What is expected: Render every line of the rows below as a Markdown table with the columns "No." and "Line", numbering each line in order and skipping blank lines.

Item position entries
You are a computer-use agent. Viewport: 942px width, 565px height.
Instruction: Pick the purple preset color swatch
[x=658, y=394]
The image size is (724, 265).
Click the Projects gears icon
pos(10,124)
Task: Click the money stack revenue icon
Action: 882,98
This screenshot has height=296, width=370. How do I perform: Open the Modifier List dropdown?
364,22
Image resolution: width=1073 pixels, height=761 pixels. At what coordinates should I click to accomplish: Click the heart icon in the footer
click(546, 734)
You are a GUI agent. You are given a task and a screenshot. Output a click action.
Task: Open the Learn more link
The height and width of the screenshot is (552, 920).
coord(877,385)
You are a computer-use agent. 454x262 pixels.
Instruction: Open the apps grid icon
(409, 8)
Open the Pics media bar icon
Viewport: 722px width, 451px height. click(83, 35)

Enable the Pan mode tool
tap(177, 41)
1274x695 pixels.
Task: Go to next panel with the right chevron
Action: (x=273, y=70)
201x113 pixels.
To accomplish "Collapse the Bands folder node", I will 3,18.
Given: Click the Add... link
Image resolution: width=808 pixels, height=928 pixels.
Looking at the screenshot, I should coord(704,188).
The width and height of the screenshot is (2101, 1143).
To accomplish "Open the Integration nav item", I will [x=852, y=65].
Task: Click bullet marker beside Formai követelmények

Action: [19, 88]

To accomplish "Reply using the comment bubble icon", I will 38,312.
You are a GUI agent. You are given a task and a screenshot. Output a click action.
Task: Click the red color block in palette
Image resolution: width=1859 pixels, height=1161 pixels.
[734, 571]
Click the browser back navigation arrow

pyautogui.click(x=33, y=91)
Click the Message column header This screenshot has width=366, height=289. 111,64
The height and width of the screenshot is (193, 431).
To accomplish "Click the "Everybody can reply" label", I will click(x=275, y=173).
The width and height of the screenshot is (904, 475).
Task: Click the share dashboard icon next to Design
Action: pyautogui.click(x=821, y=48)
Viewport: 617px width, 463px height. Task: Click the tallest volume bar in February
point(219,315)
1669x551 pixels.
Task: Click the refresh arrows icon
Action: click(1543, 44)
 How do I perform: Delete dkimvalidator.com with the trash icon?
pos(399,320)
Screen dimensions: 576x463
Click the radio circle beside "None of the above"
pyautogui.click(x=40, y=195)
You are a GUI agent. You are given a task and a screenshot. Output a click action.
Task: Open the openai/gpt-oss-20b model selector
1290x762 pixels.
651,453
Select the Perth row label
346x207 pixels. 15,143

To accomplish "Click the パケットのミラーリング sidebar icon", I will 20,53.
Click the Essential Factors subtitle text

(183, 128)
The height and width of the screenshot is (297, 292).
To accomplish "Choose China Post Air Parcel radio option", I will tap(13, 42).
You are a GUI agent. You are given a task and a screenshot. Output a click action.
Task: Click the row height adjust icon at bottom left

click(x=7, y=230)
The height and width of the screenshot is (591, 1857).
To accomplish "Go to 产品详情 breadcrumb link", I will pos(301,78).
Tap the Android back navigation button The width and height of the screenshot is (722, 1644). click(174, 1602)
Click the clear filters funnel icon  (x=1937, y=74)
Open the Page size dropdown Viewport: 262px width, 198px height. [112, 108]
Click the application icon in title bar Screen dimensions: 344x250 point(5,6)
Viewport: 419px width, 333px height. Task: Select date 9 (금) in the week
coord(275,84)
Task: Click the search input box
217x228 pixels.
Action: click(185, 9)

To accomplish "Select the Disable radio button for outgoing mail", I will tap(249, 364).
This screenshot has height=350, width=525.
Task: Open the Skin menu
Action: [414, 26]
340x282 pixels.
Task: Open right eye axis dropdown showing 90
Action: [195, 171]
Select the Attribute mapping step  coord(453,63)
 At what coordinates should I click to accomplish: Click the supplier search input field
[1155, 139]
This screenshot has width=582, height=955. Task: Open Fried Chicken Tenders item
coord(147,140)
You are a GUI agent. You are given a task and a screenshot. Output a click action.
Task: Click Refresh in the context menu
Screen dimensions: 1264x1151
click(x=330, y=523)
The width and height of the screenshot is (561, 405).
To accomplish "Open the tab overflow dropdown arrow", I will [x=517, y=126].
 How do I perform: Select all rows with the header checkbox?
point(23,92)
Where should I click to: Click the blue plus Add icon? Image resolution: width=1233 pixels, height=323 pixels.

Answer for the task:
| No. | Line |
|---|---|
| 1 | You are a computer-use agent. Viewport: 942px width, 565px height. |
| 2 | Instruction: Pick the purple preset color swatch |
| 3 | [x=658, y=394] |
| 4 | The image size is (724, 265). |
| 5 | Click the Projects gears icon |
| 6 | pos(10,124) |
| 7 | Task: Click the money stack revenue icon |
| 8 | Action: 882,98 |
| 9 | This screenshot has height=296, width=370. How do I perform: Open the Modifier List dropdown? |
| 10 | 364,22 |
| 11 | Image resolution: width=1073 pixels, height=761 pixels. At what coordinates should I click to accomplish: Click the heart icon in the footer |
| 12 | click(546, 734) |
| 13 | You are a GUI agent. You are given a task and a screenshot. Output a click action. |
| 14 | Task: Open the Learn more link |
| 15 | The height and width of the screenshot is (552, 920). |
| 16 | coord(877,385) |
| 17 | You are a computer-use agent. 454x262 pixels. |
| 18 | Instruction: Open the apps grid icon |
| 19 | (409, 8) |
| 20 | Open the Pics media bar icon |
| 21 | Viewport: 722px width, 451px height. click(83, 35) |
| 22 | Enable the Pan mode tool |
| 23 | tap(177, 41) |
| 24 | 1274x695 pixels. |
| 25 | Task: Go to next panel with the right chevron |
| 26 | Action: (x=273, y=70) |
| 27 | 201x113 pixels. |
| 28 | To accomplish "Collapse the Bands folder node", I will 3,18. |
| 29 | Given: Click the Add... link |
| 30 | Image resolution: width=808 pixels, height=928 pixels. |
| 31 | Looking at the screenshot, I should coord(704,188). |
| 32 | The width and height of the screenshot is (2101, 1143). |
| 33 | To accomplish "Open the Integration nav item", I will [x=852, y=65]. |
| 34 | Task: Click bullet marker beside Formai követelmények |
| 35 | Action: [19, 88] |
| 36 | To accomplish "Reply using the comment bubble icon", I will 38,312. |
| 37 | You are a GUI agent. You are given a task and a screenshot. Output a click action. |
| 38 | Task: Click the red color block in palette |
| 39 | Image resolution: width=1859 pixels, height=1161 pixels. |
| 40 | [734, 571] |
| 41 | Click the browser back navigation arrow |
| 42 | pyautogui.click(x=33, y=91) |
| 43 | Click the Message column header This screenshot has width=366, height=289. 111,64 |
| 44 | The height and width of the screenshot is (193, 431). |
| 45 | To accomplish "Click the "Everybody can reply" label", I will click(x=275, y=173). |
| 46 | The width and height of the screenshot is (904, 475). |
| 47 | Task: Click the share dashboard icon next to Design |
| 48 | Action: pyautogui.click(x=821, y=48) |
| 49 | Viewport: 617px width, 463px height. Task: Click the tallest volume bar in February |
| 50 | point(219,315) |
| 51 | 1669x551 pixels. |
| 52 | Task: Click the refresh arrows icon |
| 53 | Action: click(1543, 44) |
| 54 |  How do I perform: Delete dkimvalidator.com with the trash icon? |
| 55 | pos(399,320) |
| 56 | Screen dimensions: 576x463 |
| 57 | Click the radio circle beside "None of the above" |
| 58 | pyautogui.click(x=40, y=195) |
| 59 | You are a GUI agent. You are given a task and a screenshot. Output a click action. |
| 60 | Task: Open the openai/gpt-oss-20b model selector |
| 61 | 1290x762 pixels. |
| 62 | 651,453 |
| 63 | Select the Perth row label |
| 64 | 346x207 pixels. 15,143 |
| 65 | To accomplish "Click the パケットのミラーリング sidebar icon", I will 20,53. |
| 66 | Click the Essential Factors subtitle text |
| 67 | (183, 128) |
| 68 | The height and width of the screenshot is (297, 292). |
| 69 | To accomplish "Choose China Post Air Parcel radio option", I will tap(13, 42). |
| 70 | You are a GUI agent. You are given a task and a screenshot. Output a click action. |
| 71 | Task: Click the row height adjust icon at bottom left |
| 72 | click(x=7, y=230) |
| 73 | The height and width of the screenshot is (591, 1857). |
| 74 | To accomplish "Go to 产品详情 breadcrumb link", I will pos(301,78). |
| 75 | Tap the Android back navigation button The width and height of the screenshot is (722, 1644). click(174, 1602) |
| 76 | Click the clear filters funnel icon  (x=1937, y=74) |
| 77 | Open the Page size dropdown Viewport: 262px width, 198px height. [112, 108] |
| 78 | Click the application icon in title bar Screen dimensions: 344x250 point(5,6) |
| 79 | Viewport: 419px width, 333px height. Task: Select date 9 (금) in the week |
| 80 | coord(275,84) |
| 81 | Task: Click the search input box |
| 82 | 217x228 pixels. |
| 83 | Action: click(185, 9) |
| 84 | To accomplish "Select the Disable radio button for outgoing mail", I will tap(249, 364). |
| 85 | This screenshot has height=350, width=525. |
| 86 | Task: Open the Skin menu |
| 87 | Action: [414, 26] |
| 88 | 340x282 pixels. |
| 89 | Task: Open right eye axis dropdown showing 90 |
| 90 | Action: [195, 171] |
| 91 | Select the Attribute mapping step  coord(453,63) |
| 92 |  At what coordinates should I click to accomplish: Click the supplier search input field |
| 93 | [1155, 139] |
| 94 | This screenshot has width=582, height=955. Task: Open Fried Chicken Tenders item |
| 95 | coord(147,140) |
| 96 | You are a GUI agent. You are given a task and a screenshot. Output a click action. |
| 97 | Task: Click Refresh in the context menu |
| 98 | Screen dimensions: 1264x1151 |
| 99 | click(x=330, y=523) |
| 100 | The width and height of the screenshot is (561, 405). |
| 101 | To accomplish "Open the tab overflow dropdown arrow", I will [x=517, y=126]. |
| 102 |  How do I perform: Select all rows with the header checkbox? |
| 103 | point(23,92) |
| 104 | Where should I click to: Click the blue plus Add icon? Image resolution: width=1233 pixels, height=323 pixels. |